*Problems to work on*.
(1) Using the passage on distance in relationships, say whether each statement below agrees with it. Answer yes or no and quote the deciding words.
(a) The writer and the ex courted online for six months before moving in together.
(b) The distance the writer has in mind must be physical, long-distance separation.
(c) Dichotomies make up half of who the writer is.
(2) Transcribe the passage on distance in relationships from "It’s funny. When" up to and including "can talk anytime?".
(3) Answer these questions from the passage on distance in relationships, one per line:
(a) What does NRE stand for?
(b) According to the writer, what are we using sex to replace?
(c) After moving in together, what did the writer and the ex stop doing through the day?

*Passage provided*.
▼

I do, however, feel a need to address the OTHER side of distance in relationships. The side I chose when I had my own online romance blossom, and the side I still love, when I feel it.

Distance can grow intimacy.

There, I said it.

Seems kind of like the opposite of what I was saying before, doesn’t it? I know, I know. I’m like that. Dichotomies fascinate me, and comprise 90% of who I am.

See, here’s the thing…

New relationships have NRE (New Relationship Energy), and that shit is potent, amirite?

I am. I know it. You know it.

The rush of hormones and chemicals we get when in the presence of our new shiny toy is fucking awesome. It’s a heady drug. It’s the “fuck like bunnies, can’t keep your hands to yourself” feeling that drives us to the sheets three, four, five, or more times in a day spent with our new lover.

But there is a catch.

When we spend time together with our mouths full of body parts, we aren’t talking. We aren’t learning each other mentally and emotionally, we aren’t communicating.

So, what are we doing?

We’re using sex to replace intimacy. And we’re missing out.

You see, without the deep conversations, the really getting to know each other, we start feeling like we know each other, without actually knowing each other.

We feel intimate—we are, sexually—but we don’t get intimate, mentally.

Now, I’m not saying never. I never do that. cheeky grin I’m saying it’s a trap that’s easy to fall into. And we do. Happily, crazily, in love/lust.

So, here is where distance comes into play.

And it need not be physical distance, as in long-distance. Although that can help, sometimes (being able to pick up the phone on Wednesday evening, invite your lover over for a movie in sweats and sexy times makes it sooooo easy to do that, yannow), it’s really just about SOME sort of distance.

  • The distance that takes you away from each other, before you come back together again.
  • The distance that allows you to miss each other.
  • The distance that grows your separate experiences, for you to share.
  • The distance that encourages sweet talking and text messages and makes you WANT to feel emotionally closer, since you are not physically close.
  • The distance that allows you to step back from arguments you may have had, and look at them objectively.
  • The distance that allows you to bare your soul, because it’s easier when you can’t see your lover wince at your deepest desires.
  • The distance that encourages you to remind your lover that you are thinking about him or her, to send sweet notes, cards, emails, texts.
  • The distance that allows you time to be alone, and to feel WHO YOU ARE, outside of your relationship. And to make you realize that you always want that relationship in your life (or not, but that is another writing, LOL!).

It’s funny. When my ex and I moved in together, after six months of online courtship, we meshed very well. Except one thing.

We’d closed the distance.

We didn’t spend hours just talking anymore. Why do that when you live together, and can talk anytime?

We didn’t text each other through the day. Why do that, when you live together and will see each other by walking into the next room.

▲

*Given information*.
▼

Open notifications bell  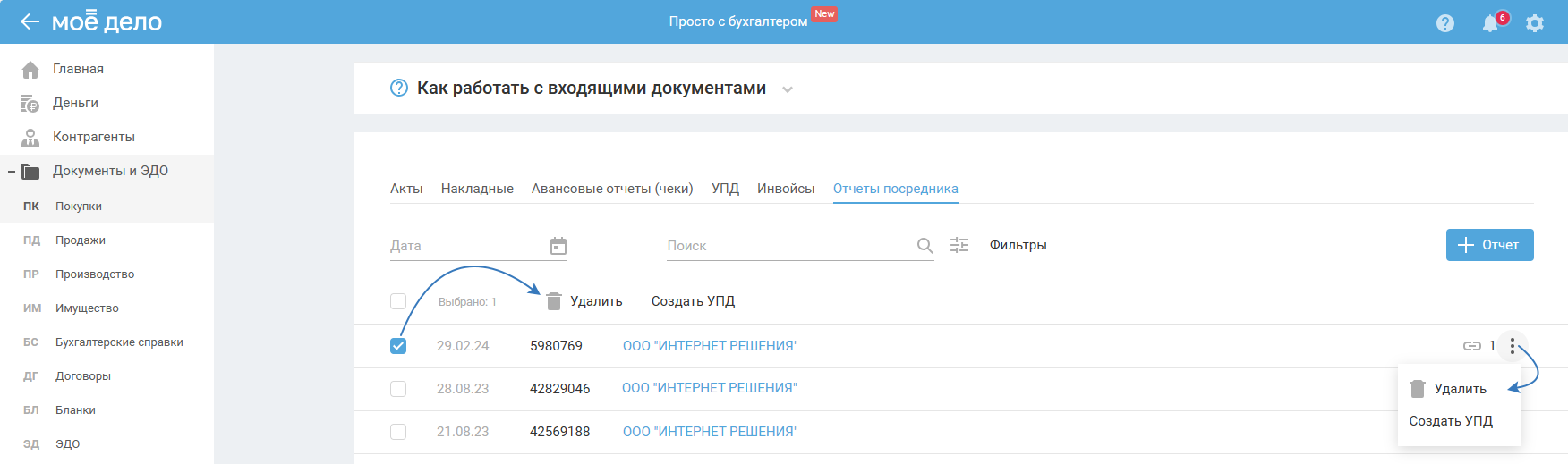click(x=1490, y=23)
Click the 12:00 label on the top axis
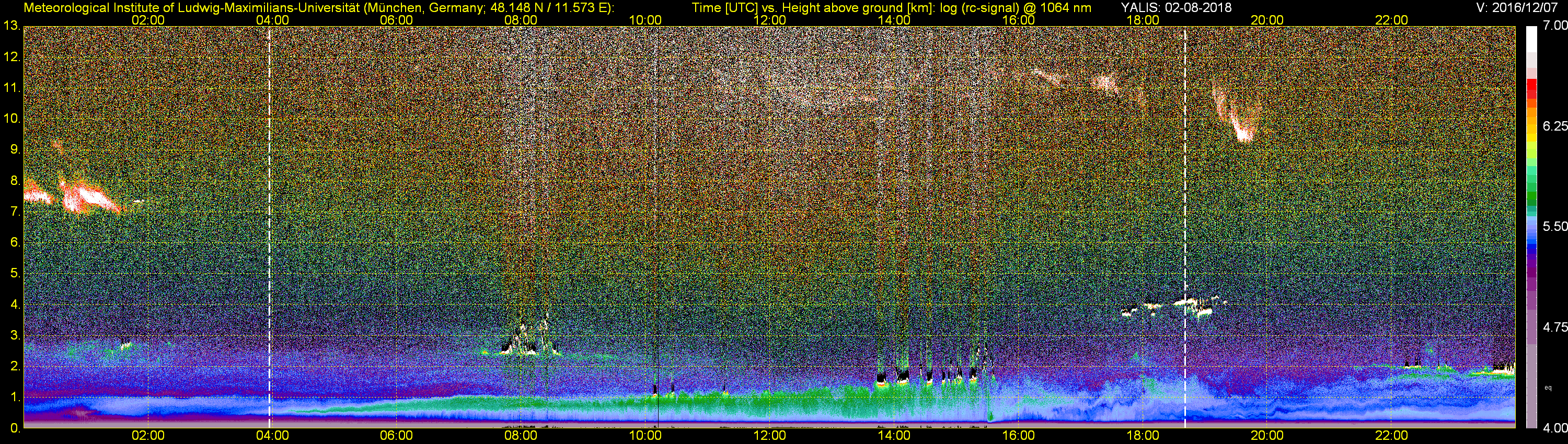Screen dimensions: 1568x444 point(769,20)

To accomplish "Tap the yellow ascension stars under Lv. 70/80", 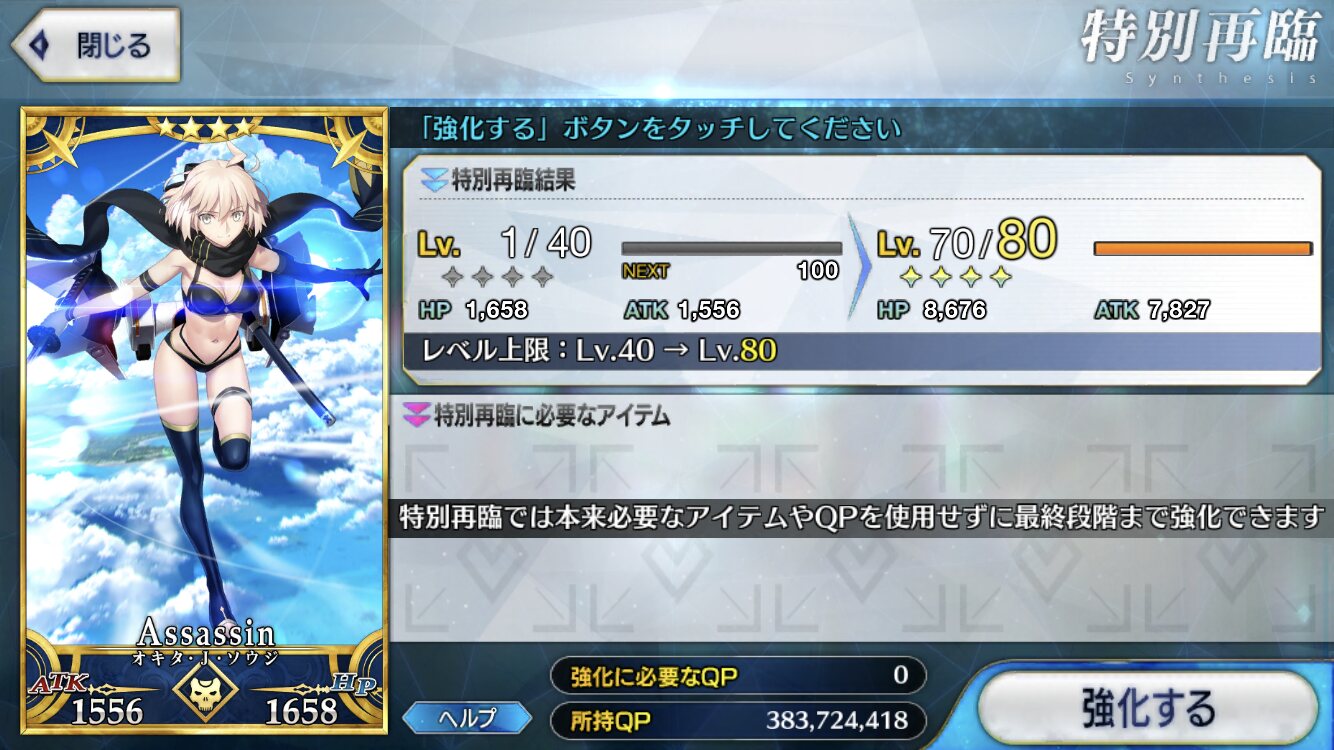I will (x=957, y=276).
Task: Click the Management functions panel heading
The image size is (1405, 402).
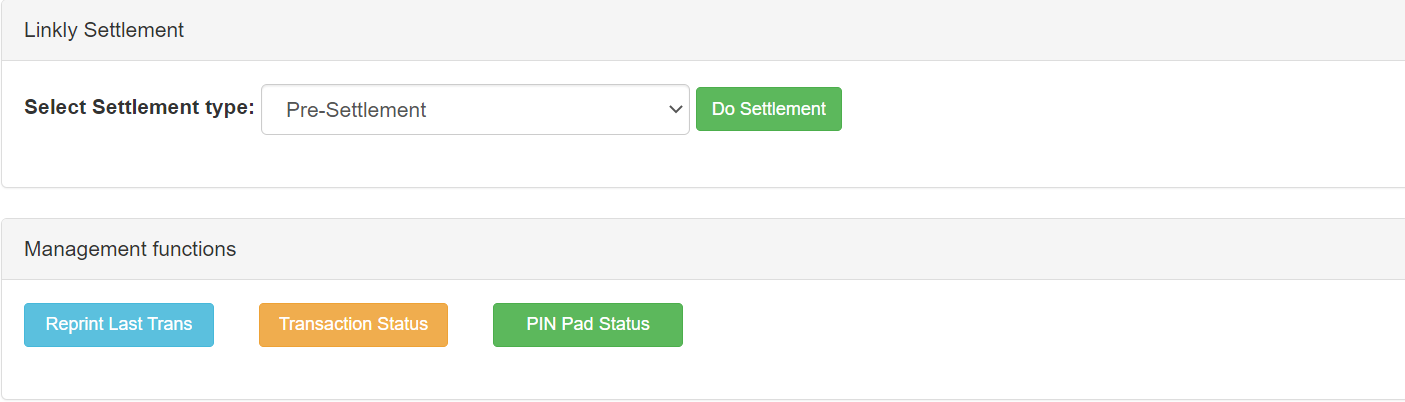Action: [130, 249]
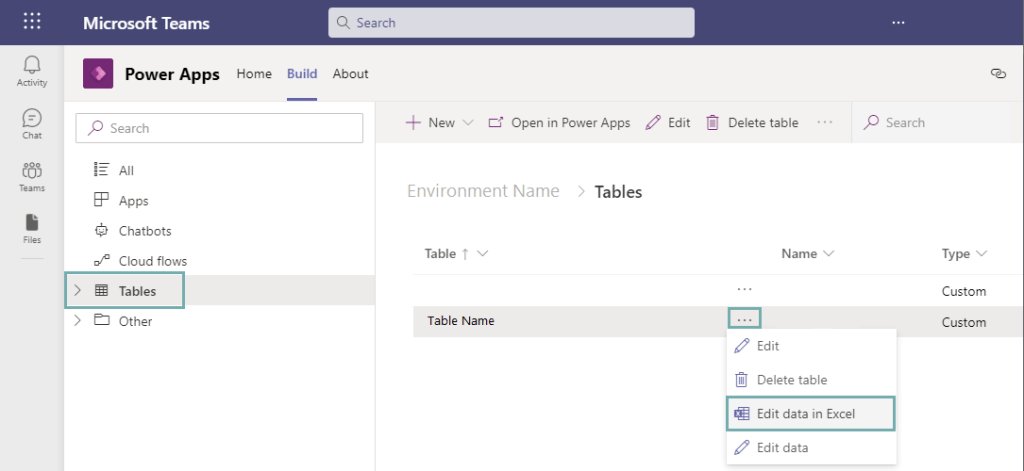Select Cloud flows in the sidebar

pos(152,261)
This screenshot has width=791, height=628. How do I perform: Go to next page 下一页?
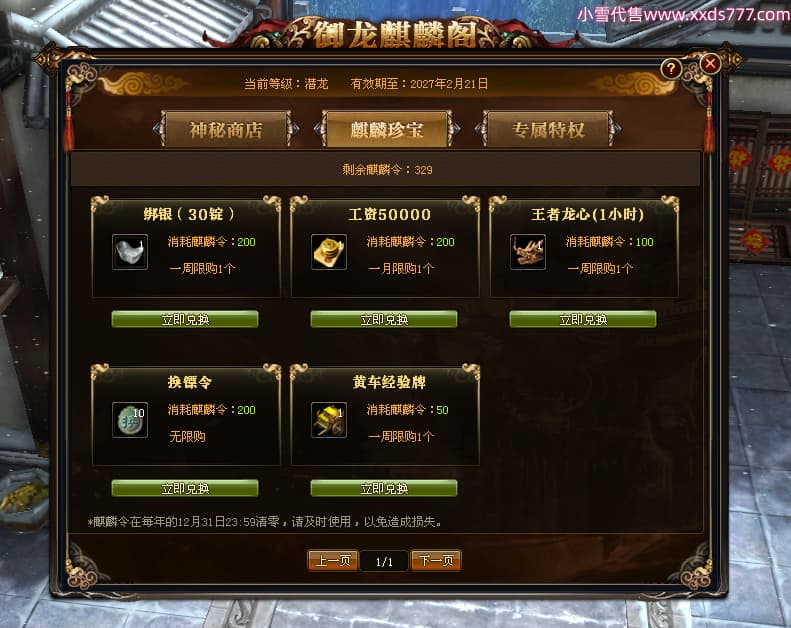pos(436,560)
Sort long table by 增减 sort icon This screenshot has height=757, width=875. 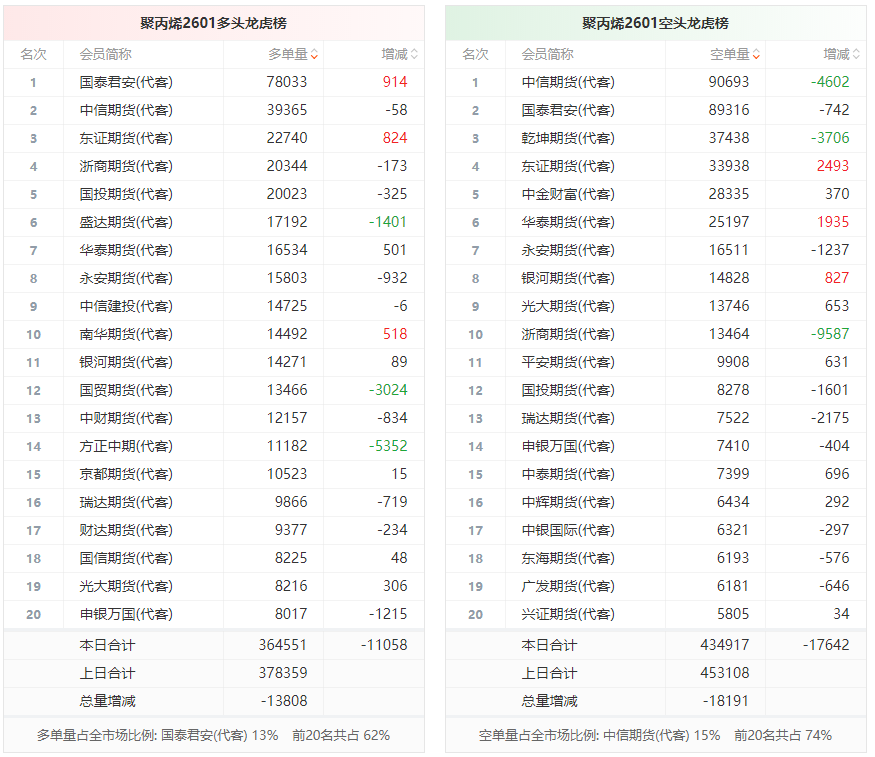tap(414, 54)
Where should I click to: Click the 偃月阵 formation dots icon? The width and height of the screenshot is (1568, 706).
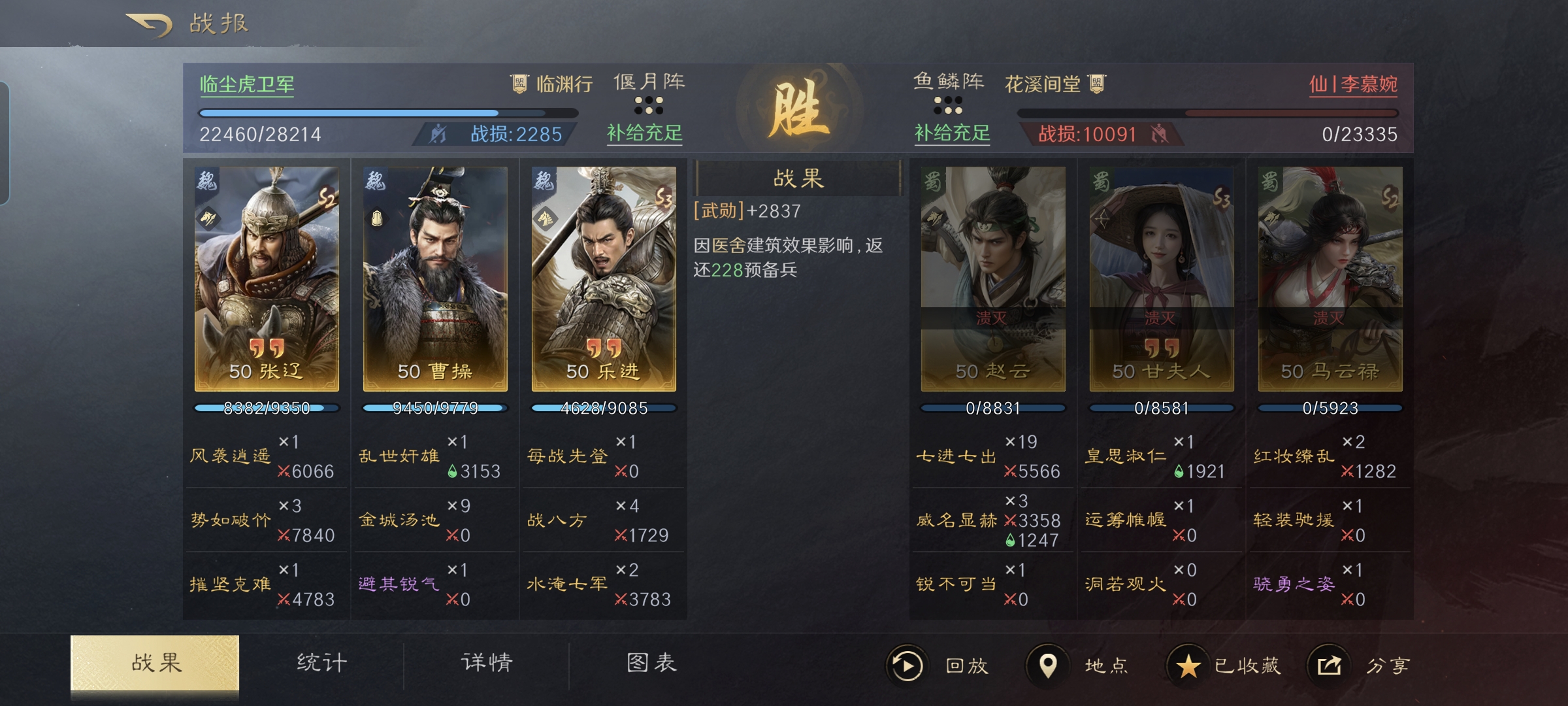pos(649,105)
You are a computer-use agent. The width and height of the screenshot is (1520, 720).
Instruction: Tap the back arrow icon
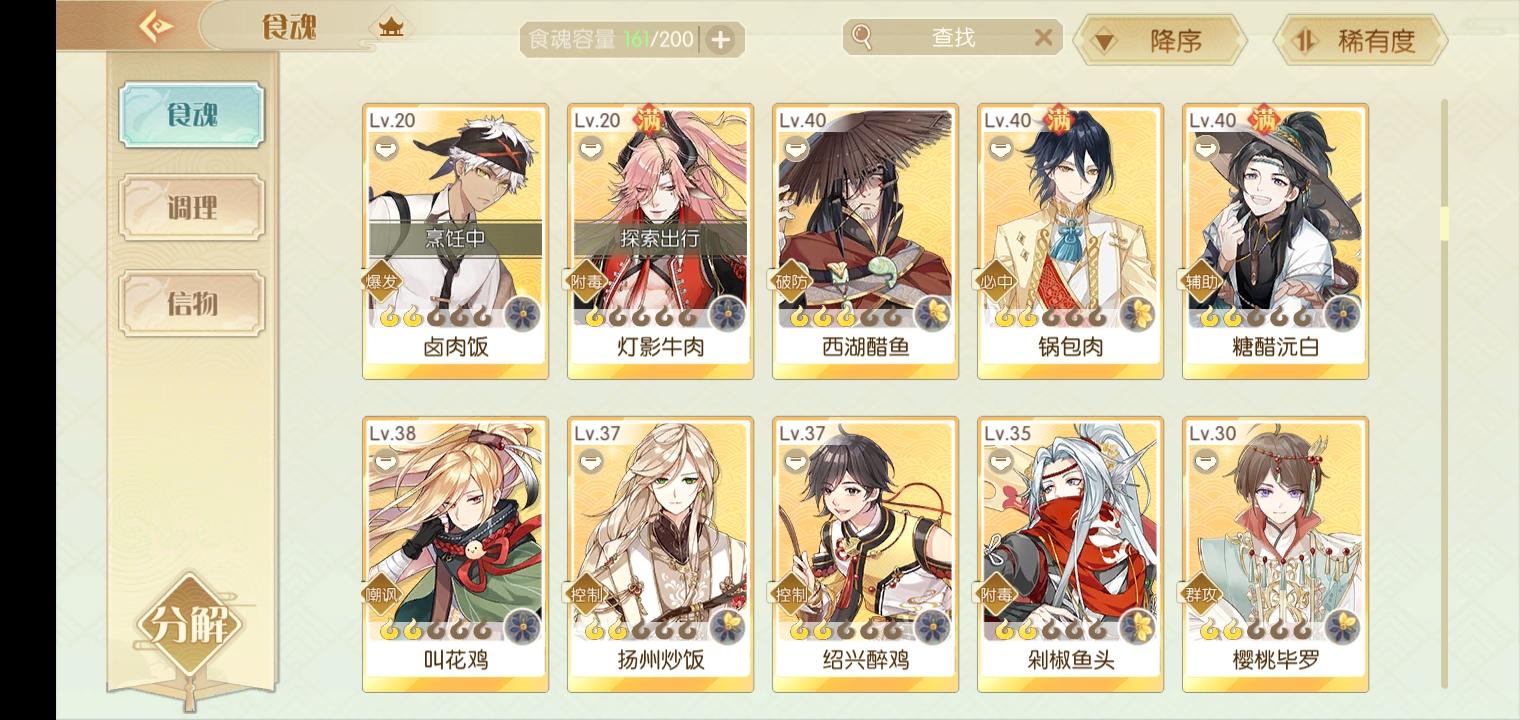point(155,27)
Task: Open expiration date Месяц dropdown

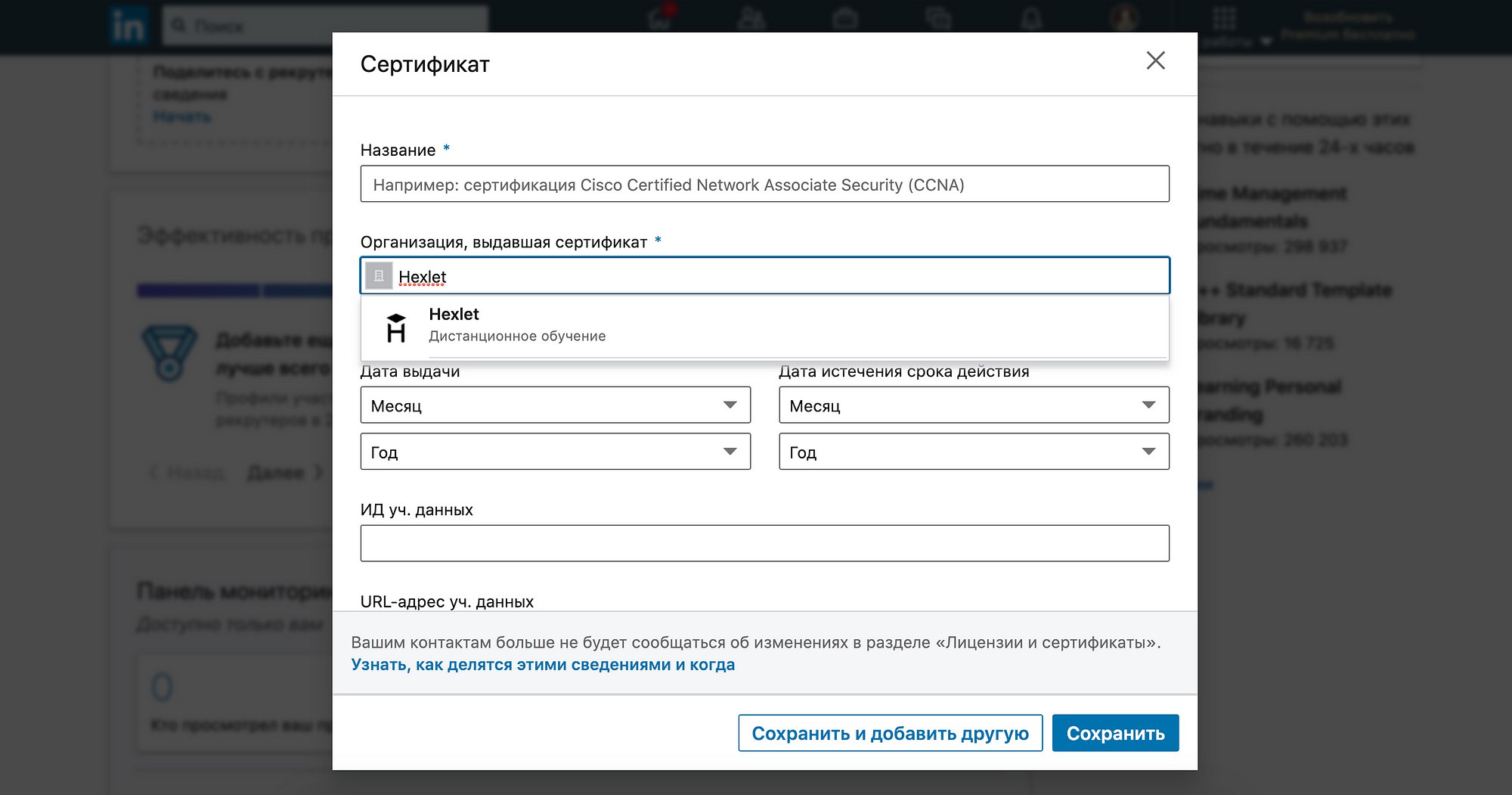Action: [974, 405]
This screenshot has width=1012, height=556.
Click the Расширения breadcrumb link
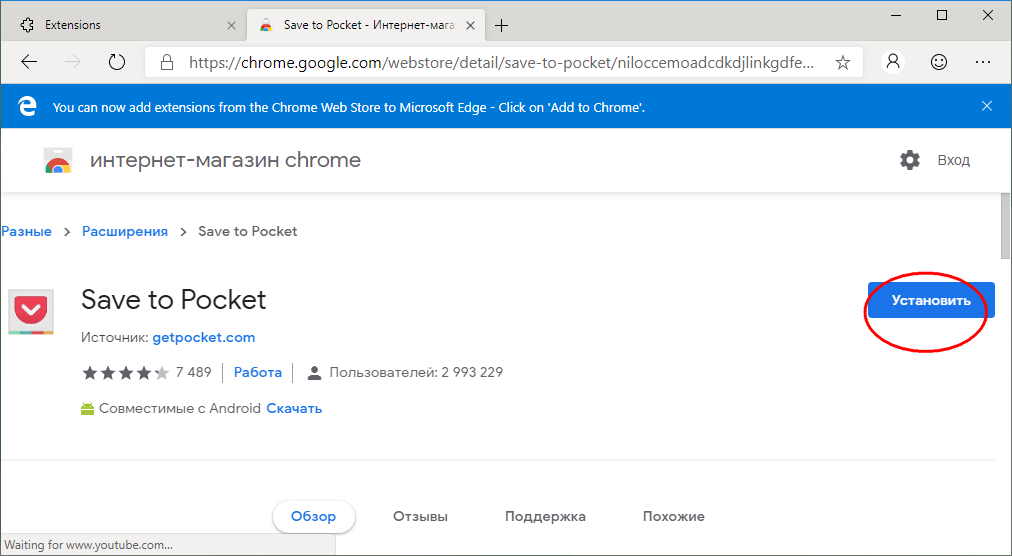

▲

*Results in order*.
(1)
(a) Yes: "after six months of online courtship"
(b) No: "And it need not be physical distance, as in long-distance."
(c) No: "Dichotomies fascinate me, and comprise 90% of who I am."

(2)
It’s funny. When my ex and I moved in together, after six months of online courtship, we meshed very well. Except one thing.

We’d closed the distance.

We didn’t spend hours just talking anymore. Why do that when you live together, and can talk anytime?

(3)
(a) New Relationship Energy
(b) Intimacy
(c) Texting each other